PESHAWAR - Awami National Party (ANP) President Asfandyar Wali Khan called on Afghan President Ashraf Ghani at Presidential Palace in Kabul Friday and discussed overall regional situation with him, says a press release issued here from Bacha Khan Markaz. The ANP chief, who is currently in Kabul in connection with International Peace Conference, met with the Afghan president after the conclusion of the moot.
Talking to the Afghan president, Asfandyar said that Pakhtuns on both sides of the Pak-Afghan border were the victims of the ongoing war against terrorism.
He stressed the need for resumption of negotiations between parties to the Afghan conflict, and said that these negotiations would be successful only if were acceptable to the whole Afghan nation and spearheaded by the government of Afghanistan itself. Reiterating that war was no solution to any problem, Asfandyar stressed the need for searching a sustainable solution to the problems confronting Afghanistan through reconciliation.
Presenting proposals for the resolution of Afghan issue, he said that United States, China and Russia should play the role of facilitators and during the process, Pakistan and Afghanistan should sit together to find out solution to these problems.
He also urged the Afghan government to play its part in the elimination of misunderstandings with Pakistan.
Similarly, he said that Pakistan should also begin cargo train service with Afghanistan to remove doubts and misunderstandings and allow free traveling to the people of both the countries so that their broken links could be restored.
Speaking on the occasion, the Afghan president said that the ongoing war in the region was affecting people living on both sides of the Durand Line, and now there was a need for mass and government level efforts to bring that war to an end.

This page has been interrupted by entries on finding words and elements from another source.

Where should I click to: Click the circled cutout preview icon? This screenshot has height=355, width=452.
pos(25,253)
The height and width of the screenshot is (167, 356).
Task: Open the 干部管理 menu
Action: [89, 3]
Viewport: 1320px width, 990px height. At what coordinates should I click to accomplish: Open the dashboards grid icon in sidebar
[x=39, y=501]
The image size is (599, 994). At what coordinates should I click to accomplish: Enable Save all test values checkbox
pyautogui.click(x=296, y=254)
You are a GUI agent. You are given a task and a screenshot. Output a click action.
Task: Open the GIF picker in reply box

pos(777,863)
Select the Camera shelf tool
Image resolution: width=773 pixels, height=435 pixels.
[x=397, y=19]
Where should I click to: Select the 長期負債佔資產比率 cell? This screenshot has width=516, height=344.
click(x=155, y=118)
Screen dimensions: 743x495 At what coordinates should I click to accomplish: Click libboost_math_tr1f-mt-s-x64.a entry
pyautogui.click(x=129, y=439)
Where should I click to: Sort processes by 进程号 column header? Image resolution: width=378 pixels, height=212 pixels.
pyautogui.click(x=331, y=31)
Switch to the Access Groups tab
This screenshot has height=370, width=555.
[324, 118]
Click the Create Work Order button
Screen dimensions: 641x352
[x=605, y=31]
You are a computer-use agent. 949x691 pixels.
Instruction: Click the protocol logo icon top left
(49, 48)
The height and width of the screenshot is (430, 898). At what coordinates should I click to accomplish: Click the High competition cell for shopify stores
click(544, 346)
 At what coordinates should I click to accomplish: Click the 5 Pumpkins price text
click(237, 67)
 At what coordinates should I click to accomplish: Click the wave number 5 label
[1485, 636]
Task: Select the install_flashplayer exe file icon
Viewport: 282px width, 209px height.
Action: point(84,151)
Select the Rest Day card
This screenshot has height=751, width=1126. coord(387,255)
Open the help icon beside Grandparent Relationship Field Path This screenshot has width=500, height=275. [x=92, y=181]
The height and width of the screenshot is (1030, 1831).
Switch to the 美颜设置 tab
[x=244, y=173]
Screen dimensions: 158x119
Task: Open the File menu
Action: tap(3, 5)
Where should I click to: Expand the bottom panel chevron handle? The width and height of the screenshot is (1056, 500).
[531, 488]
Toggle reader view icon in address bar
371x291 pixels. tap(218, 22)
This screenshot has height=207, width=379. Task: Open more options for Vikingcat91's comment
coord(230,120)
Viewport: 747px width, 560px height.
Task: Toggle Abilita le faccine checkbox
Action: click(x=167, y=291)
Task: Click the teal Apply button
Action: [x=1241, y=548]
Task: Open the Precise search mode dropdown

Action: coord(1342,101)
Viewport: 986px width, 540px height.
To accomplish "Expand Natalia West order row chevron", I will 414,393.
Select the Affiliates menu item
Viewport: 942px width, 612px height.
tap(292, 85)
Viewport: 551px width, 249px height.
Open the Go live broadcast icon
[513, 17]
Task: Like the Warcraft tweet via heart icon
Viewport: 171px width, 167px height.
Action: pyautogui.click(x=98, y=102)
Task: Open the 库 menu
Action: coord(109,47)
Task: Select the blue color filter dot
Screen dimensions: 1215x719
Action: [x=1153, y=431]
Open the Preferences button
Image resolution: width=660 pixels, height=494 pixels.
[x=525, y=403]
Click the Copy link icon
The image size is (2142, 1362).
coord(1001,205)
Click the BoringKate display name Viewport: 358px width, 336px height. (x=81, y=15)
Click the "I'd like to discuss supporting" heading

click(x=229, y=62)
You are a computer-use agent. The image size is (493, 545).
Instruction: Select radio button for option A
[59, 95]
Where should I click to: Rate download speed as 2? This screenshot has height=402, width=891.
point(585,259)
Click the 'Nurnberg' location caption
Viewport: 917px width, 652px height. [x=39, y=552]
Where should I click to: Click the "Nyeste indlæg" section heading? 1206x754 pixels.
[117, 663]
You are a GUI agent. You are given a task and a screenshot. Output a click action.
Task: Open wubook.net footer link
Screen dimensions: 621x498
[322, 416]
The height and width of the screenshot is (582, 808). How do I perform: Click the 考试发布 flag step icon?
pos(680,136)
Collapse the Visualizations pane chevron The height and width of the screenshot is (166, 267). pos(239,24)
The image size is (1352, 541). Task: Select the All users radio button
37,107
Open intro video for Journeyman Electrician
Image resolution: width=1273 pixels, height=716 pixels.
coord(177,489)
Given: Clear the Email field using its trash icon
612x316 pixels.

The president opined that during his visit to Pakistan, he had made it clear to the Pakistani leadership that if it wanted the issues of poverty, energy crisis and others sorted out, then it would have to extend friendly hand to Afghanistan and would have to fulfill commitments made in this connection. Ghani said that the literary and scholarly works by writers, scholars and researchers on eastern side of the Durrand Line would be published in Afghanistan, so that the people of Afghanistan could also benefit from them.
In order to lessen the prevailing hardships, he stressed the need for joint efforts.